Every entry here should be copied exactly.
****************************************
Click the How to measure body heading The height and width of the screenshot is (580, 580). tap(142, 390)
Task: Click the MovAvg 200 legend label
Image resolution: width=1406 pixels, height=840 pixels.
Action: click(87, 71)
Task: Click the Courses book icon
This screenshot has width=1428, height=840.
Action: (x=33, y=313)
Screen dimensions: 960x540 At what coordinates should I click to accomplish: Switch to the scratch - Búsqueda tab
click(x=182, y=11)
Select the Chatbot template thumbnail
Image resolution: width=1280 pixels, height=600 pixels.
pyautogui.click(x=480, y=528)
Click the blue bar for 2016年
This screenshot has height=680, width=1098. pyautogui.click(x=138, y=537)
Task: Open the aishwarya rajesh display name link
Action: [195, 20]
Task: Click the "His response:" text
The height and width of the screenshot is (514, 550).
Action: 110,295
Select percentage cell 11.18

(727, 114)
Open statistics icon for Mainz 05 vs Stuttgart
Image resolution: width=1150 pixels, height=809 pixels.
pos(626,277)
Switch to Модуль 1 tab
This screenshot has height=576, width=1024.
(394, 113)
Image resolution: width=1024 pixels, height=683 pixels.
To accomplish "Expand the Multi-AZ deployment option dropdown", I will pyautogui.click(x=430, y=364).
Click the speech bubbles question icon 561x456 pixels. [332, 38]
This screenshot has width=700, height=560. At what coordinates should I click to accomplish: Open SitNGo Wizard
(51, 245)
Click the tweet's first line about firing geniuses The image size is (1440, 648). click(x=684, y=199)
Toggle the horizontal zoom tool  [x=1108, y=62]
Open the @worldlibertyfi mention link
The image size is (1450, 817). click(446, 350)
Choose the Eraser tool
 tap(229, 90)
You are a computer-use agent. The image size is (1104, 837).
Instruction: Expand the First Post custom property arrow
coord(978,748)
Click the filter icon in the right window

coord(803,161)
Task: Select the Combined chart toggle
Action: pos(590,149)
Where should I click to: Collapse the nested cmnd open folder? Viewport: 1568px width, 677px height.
****************************************
# [RESPONSE TO THE TASK]
Click the How to measure body heading The height and width of the screenshot is (580, 580). tap(142, 390)
Task: Click the MovAvg 200 legend label
Image resolution: width=1406 pixels, height=840 pixels.
Action: click(87, 71)
Task: Click the Courses book icon
This screenshot has width=1428, height=840.
Action: (x=33, y=313)
Screen dimensions: 960x540 At what coordinates should I click to accomplish: Switch to the scratch - Búsqueda tab
click(x=182, y=11)
Select the Chatbot template thumbnail
Image resolution: width=1280 pixels, height=600 pixels.
pyautogui.click(x=480, y=528)
Click the blue bar for 2016年
This screenshot has height=680, width=1098. pyautogui.click(x=138, y=537)
Task: Open the aishwarya rajesh display name link
Action: [195, 20]
Task: Click the "His response:" text
The height and width of the screenshot is (514, 550).
Action: 110,295
Select percentage cell 11.18

(727, 114)
Open statistics icon for Mainz 05 vs Stuttgart
Image resolution: width=1150 pixels, height=809 pixels.
pos(626,277)
Switch to Модуль 1 tab
This screenshot has height=576, width=1024.
(394, 113)
Image resolution: width=1024 pixels, height=683 pixels.
To accomplish "Expand the Multi-AZ deployment option dropdown", I will pyautogui.click(x=430, y=364).
Click the speech bubbles question icon 561x456 pixels. [332, 38]
This screenshot has width=700, height=560. At what coordinates should I click to accomplish: Open SitNGo Wizard
(51, 245)
Click the tweet's first line about firing geniuses The image size is (1440, 648). click(x=684, y=199)
Toggle the horizontal zoom tool  [x=1108, y=62]
Open the @worldlibertyfi mention link
The image size is (1450, 817). click(446, 350)
Choose the Eraser tool
 tap(229, 90)
You are a computer-use agent. The image size is (1104, 837).
Instruction: Expand the First Post custom property arrow
coord(978,748)
Click the filter icon in the right window

coord(803,161)
Task: Select the Combined chart toggle
Action: pos(590,149)
Where should I click to: Collapse the nested cmnd open folder? Viewport: 1568px width, 677px height.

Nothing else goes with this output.